US Crude Plunges 25% On Fear Country May Run Out Of Oil Storage Space

US Crude Plunges 25% on Fear Country May Run Out of Oil Storage Space

US crude prices fell 25 percent on fear that the United States will run out of space to store its oil as supply flowed out of wells faster than producers could cut, leaving little spare capacity for storage

NEW YORK (UrduPoint News / Sputnik - 28th April, 2020) US crude prices fell 25 percent on fear that the United States will run out of space to store its oil as supply flowed out of wells faster than producers could cut, leaving little spare capacity for storage.

US West Texas Intermediate (WTI) crude for June delivery settled down $4.16, or 24.6 percent, at $12.78 per barrel on Monday.

The Cushing, Oklahoma delivery point for maturing contracts of WTI crude could be filled in about three weeks, if last week's 5-million build at the hub becomes a trend, data from the Energy Information Administration (EIA) showed.

US crude inventories as a whole are poised to surpass in two weeks the 2017 record highs of 535 million barrels, if they maintain their average growth rate of 16 million barrels per day, EIA data showed.

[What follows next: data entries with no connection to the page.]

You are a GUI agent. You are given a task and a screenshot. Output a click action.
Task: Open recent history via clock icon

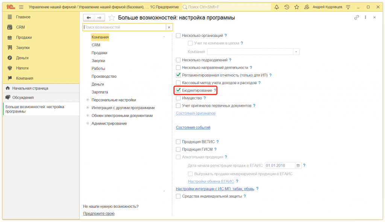[x=286, y=7]
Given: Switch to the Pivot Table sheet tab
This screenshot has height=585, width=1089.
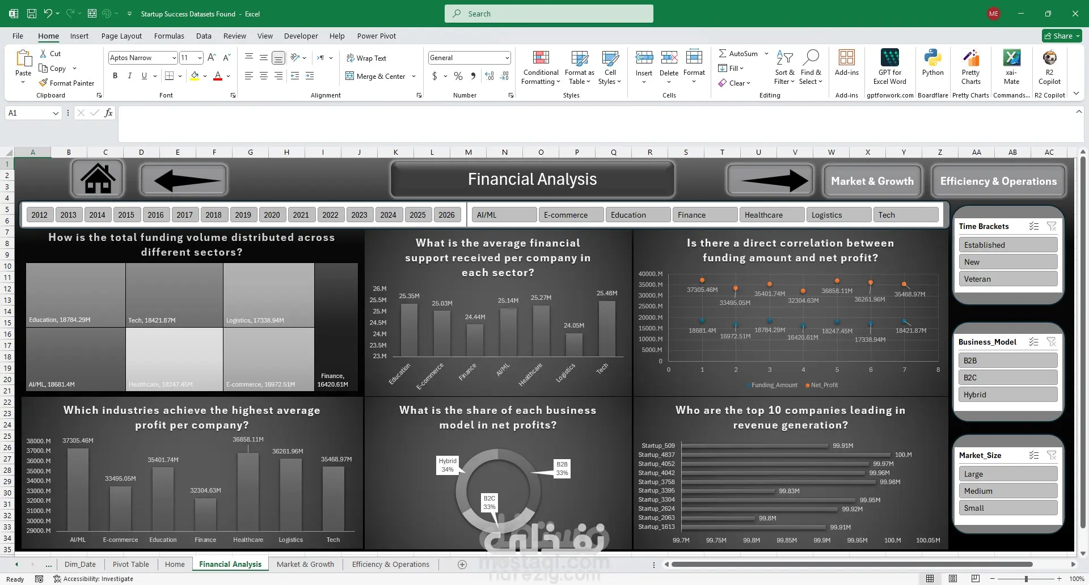Looking at the screenshot, I should 130,564.
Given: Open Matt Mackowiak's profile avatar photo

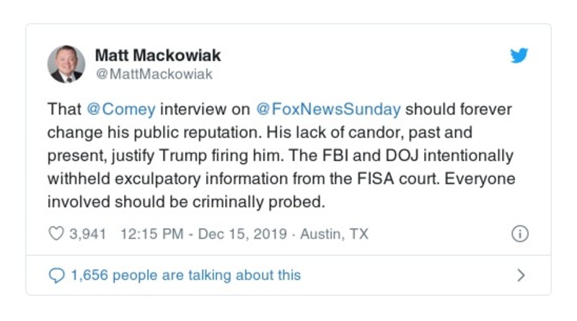Looking at the screenshot, I should point(66,64).
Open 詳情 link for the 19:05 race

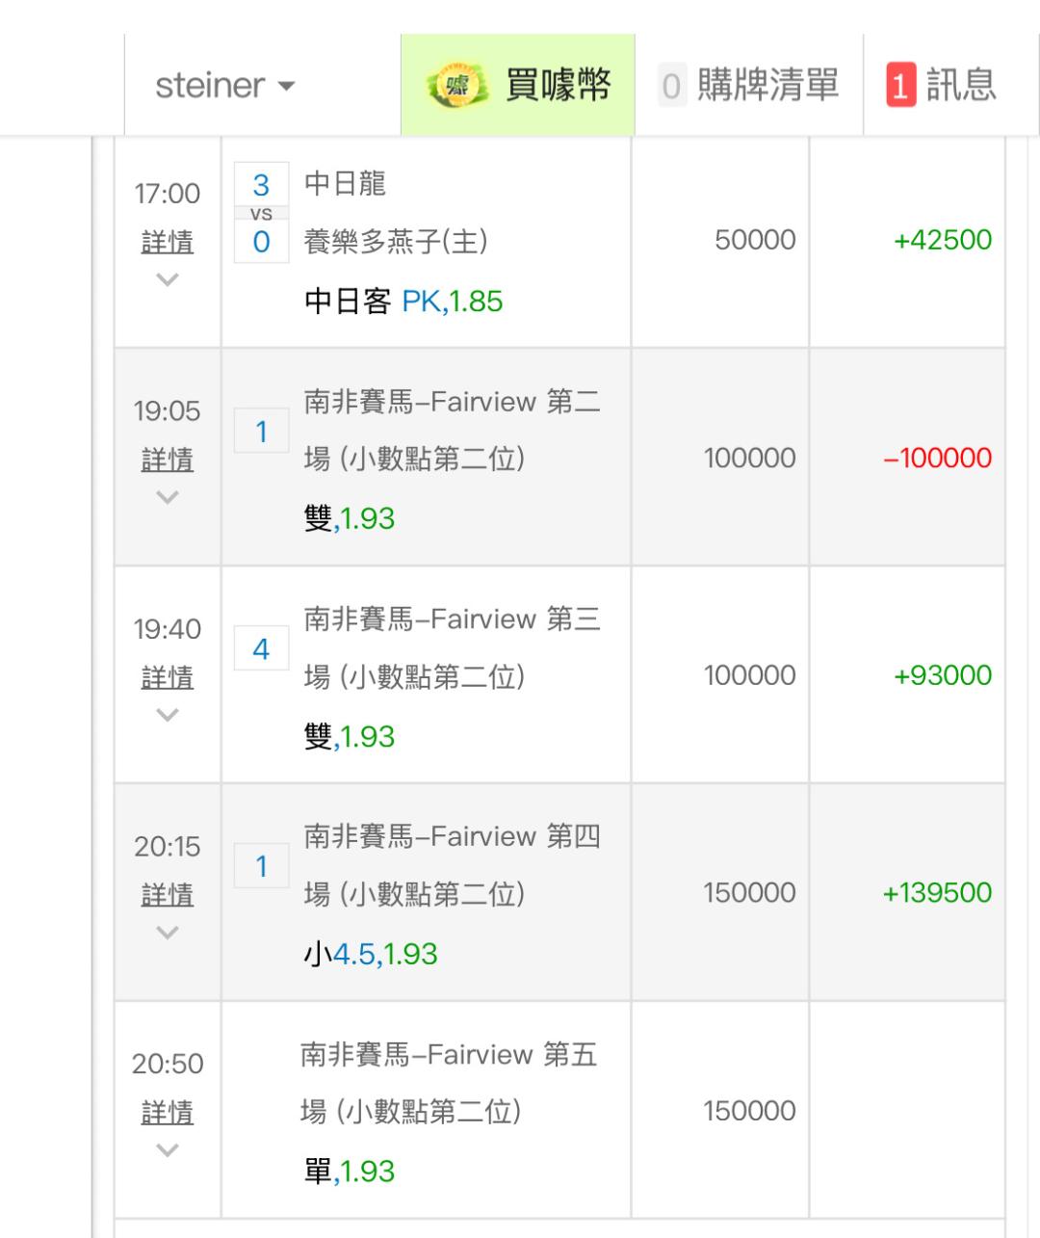tap(168, 460)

US production itself has fallen less than 1 million barrels daily over the past six weeks, sliding from a record high of 13.1 million daily in mid-March to 12.2 million bpd last week despite a drop of 305 rigs that actively drill for crude.

"WTI is still waiting to see hard data of US production cuts to trace a firmer support base," said Olivier Jakob, founder of Zug, Switzerland-based oil risk consultancy PetroMatrix.

Fear that the United States will run out of space to store its oil was what led WTI to plunge to subzero prices last week, for the first time in its 37-year history.

While WTI is used by major funds and investors seeking exposure to US crude oil in their portfolios, Monday's sell-off was exacerbated by the United States Oil Fund, an exchange-traded fund known as USO and popular with retail investors.

The administrators of USO unexpectedly moved to sell all the fund's holdings in WTI's front-month contract, June, so that they could move its money to the nearby July contract, which was at less risk to storage threats when it comes up for expiry in about seven weeks.

June WTI settled at a discount of more than $5 per barrel to July WTI on Monday's close, after the shift by USO.

The global oil market, meanwhile, could test its own storage capacity limits in as little as three weeks, that might require the shut-in of nearly 20 percent of world oil output, Wall Street bank Goldman Sachs said.

UK Brent, the global benchmark for crude, closed down $1.74, or 7 percent, on Monday at $23.07 per barrel.